> _Task prompt_: Exclude the pictures, then repeat the remaining data exactly.

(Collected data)
*** Begin section ***

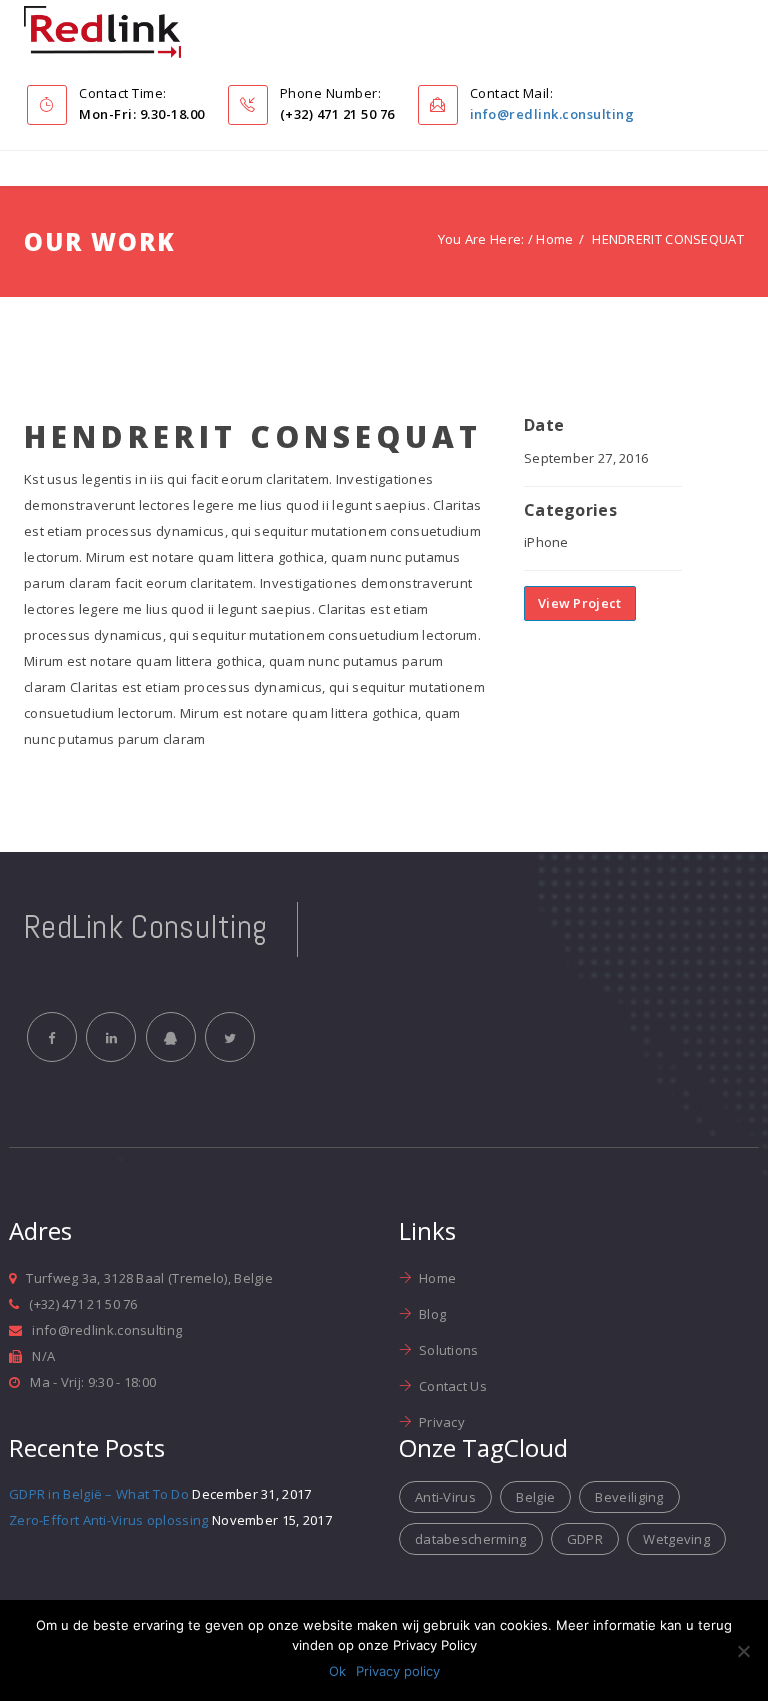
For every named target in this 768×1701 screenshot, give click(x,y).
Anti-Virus (445, 1497)
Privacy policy (398, 1671)
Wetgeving (676, 1539)
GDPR (585, 1539)
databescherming (471, 1539)
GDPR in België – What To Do (99, 1494)
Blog (432, 1314)
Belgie (535, 1497)
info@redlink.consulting (552, 114)
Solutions (449, 1350)
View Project (580, 603)
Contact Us (453, 1386)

*** End section ***

> _Solution for this task_:
For every named target in this 768×1701 screenshot, give click(x,y).
Anti-Virus (445, 1497)
Privacy policy (398, 1671)
Wetgeving (676, 1539)
GDPR (585, 1539)
databescherming (471, 1539)
GDPR in België – What To Do (99, 1494)
Blog (432, 1314)
Belgie (535, 1497)
info@redlink.consulting (552, 114)
Solutions (449, 1350)
View Project (580, 603)
Contact Us (453, 1386)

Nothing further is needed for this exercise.